Where the line containing "Image resolution: width=1612" appears, start copying; continue through the last line below and copy nothing else.

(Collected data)
*****

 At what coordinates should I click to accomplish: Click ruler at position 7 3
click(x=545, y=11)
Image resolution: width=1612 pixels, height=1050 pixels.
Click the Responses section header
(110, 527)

*****

» **Answer to the exercise**:
Image resolution: width=1612 pixels, height=1050 pixels.
Click the Responses section header
(110, 527)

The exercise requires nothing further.